Available data START
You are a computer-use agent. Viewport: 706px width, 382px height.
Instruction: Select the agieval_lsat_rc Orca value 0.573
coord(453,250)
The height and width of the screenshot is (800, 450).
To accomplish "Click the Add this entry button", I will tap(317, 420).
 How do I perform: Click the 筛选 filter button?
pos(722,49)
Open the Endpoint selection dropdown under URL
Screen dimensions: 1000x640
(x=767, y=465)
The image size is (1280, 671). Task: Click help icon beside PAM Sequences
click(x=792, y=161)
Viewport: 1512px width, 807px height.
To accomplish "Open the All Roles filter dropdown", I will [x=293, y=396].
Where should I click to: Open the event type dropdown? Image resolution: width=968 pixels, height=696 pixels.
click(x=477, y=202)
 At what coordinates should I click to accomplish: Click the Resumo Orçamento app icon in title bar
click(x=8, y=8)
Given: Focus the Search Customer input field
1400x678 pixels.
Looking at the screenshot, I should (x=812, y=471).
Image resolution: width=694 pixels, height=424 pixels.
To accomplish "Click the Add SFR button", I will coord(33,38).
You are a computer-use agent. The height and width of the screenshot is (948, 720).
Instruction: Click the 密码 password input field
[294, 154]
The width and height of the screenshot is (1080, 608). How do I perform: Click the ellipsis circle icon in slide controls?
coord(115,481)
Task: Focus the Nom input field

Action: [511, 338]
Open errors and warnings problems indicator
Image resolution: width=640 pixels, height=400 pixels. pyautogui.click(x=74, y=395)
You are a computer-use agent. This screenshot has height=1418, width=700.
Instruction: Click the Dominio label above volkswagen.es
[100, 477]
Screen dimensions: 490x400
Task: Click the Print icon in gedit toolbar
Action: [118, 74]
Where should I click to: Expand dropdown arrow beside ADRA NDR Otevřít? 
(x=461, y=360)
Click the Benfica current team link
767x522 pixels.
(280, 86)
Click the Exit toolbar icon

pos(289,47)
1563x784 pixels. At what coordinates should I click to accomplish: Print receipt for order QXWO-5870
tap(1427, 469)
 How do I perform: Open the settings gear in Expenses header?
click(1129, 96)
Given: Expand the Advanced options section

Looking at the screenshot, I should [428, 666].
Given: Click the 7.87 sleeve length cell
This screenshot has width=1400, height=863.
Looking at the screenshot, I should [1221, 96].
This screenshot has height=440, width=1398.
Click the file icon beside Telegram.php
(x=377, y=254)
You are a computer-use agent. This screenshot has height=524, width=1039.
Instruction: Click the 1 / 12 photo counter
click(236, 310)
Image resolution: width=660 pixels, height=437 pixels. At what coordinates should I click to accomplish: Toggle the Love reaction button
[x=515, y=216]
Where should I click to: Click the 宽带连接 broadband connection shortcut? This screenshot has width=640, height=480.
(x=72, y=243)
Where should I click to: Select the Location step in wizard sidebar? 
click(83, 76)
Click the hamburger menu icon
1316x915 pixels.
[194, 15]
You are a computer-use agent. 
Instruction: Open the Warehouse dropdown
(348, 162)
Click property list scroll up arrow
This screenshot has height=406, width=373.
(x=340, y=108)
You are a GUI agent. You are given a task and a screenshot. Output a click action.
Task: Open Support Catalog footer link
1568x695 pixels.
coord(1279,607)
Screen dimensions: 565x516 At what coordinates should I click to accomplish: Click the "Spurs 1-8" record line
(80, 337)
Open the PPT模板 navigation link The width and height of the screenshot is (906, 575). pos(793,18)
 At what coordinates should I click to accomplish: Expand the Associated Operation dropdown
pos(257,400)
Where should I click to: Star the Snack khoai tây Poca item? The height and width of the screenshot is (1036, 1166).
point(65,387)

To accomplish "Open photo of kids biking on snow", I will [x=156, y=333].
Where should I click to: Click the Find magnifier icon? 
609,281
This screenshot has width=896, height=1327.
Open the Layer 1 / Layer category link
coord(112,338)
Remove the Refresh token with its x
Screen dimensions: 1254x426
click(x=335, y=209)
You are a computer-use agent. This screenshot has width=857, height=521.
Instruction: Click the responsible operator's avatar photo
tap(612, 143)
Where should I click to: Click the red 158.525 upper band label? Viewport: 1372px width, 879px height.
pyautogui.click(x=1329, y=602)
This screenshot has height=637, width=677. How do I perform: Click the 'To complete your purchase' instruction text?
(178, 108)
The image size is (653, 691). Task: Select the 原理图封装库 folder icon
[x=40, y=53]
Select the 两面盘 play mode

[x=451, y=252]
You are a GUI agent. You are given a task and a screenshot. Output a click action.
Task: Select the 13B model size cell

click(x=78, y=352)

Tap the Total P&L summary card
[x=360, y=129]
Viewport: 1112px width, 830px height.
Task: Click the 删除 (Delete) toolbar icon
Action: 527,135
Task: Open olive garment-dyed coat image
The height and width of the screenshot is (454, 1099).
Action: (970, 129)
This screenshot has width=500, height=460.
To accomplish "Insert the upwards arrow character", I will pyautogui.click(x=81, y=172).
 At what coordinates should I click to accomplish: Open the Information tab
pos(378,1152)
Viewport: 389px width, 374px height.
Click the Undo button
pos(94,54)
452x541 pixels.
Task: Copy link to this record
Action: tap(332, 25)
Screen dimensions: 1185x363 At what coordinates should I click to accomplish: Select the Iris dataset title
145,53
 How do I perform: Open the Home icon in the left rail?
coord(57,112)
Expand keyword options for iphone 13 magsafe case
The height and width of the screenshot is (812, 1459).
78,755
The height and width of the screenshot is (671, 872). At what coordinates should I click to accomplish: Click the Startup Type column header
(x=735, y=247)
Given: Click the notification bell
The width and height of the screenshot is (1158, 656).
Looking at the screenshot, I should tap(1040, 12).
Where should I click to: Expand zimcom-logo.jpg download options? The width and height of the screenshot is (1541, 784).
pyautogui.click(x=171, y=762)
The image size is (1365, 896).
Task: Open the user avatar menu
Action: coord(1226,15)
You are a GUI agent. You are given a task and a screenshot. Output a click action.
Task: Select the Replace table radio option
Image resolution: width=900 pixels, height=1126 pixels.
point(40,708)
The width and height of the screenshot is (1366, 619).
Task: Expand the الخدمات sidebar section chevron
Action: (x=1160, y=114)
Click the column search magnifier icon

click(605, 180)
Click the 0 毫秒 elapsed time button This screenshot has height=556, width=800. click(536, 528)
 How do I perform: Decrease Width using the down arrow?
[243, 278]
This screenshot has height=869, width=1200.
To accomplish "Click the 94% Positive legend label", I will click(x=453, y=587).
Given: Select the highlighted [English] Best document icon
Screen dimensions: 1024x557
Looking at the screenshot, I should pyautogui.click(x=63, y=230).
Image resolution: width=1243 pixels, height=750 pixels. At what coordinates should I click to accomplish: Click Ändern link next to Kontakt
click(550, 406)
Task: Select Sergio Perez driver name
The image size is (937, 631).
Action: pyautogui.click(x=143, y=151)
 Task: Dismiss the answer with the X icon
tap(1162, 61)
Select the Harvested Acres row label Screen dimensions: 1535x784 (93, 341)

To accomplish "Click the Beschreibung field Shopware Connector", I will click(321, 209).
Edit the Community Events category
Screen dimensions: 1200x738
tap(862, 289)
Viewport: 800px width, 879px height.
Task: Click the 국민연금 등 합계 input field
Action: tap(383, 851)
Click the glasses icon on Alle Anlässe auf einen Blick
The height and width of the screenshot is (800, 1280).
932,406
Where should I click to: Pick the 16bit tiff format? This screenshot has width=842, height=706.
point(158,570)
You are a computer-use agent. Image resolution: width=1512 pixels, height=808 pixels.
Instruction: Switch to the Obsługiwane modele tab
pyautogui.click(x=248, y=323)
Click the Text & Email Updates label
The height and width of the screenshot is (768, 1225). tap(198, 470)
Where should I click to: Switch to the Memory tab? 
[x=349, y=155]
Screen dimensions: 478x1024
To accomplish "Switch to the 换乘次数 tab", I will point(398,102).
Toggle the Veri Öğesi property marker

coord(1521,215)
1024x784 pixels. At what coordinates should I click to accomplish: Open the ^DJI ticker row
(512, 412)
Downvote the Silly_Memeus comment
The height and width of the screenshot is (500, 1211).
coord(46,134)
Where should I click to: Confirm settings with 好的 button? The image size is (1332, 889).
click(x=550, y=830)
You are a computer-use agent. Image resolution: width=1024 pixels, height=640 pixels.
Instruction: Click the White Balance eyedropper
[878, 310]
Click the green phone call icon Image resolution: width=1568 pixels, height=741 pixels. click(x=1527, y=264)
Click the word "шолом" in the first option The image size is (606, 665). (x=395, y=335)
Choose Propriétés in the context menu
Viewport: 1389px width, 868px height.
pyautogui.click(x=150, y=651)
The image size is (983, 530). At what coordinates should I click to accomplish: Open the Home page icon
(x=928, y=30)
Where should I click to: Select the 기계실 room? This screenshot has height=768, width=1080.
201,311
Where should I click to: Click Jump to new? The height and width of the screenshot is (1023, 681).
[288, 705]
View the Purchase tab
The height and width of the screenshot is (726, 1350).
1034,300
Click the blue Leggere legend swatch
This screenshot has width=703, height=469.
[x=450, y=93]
Available data END
Everything from the line containing "View the Purchase tab" through the final line of the listing, inclusive, must be reproduced exactly; leave out the rest.

View the Purchase tab
The height and width of the screenshot is (726, 1350).
1034,300
Click the blue Leggere legend swatch
This screenshot has width=703, height=469.
[x=450, y=93]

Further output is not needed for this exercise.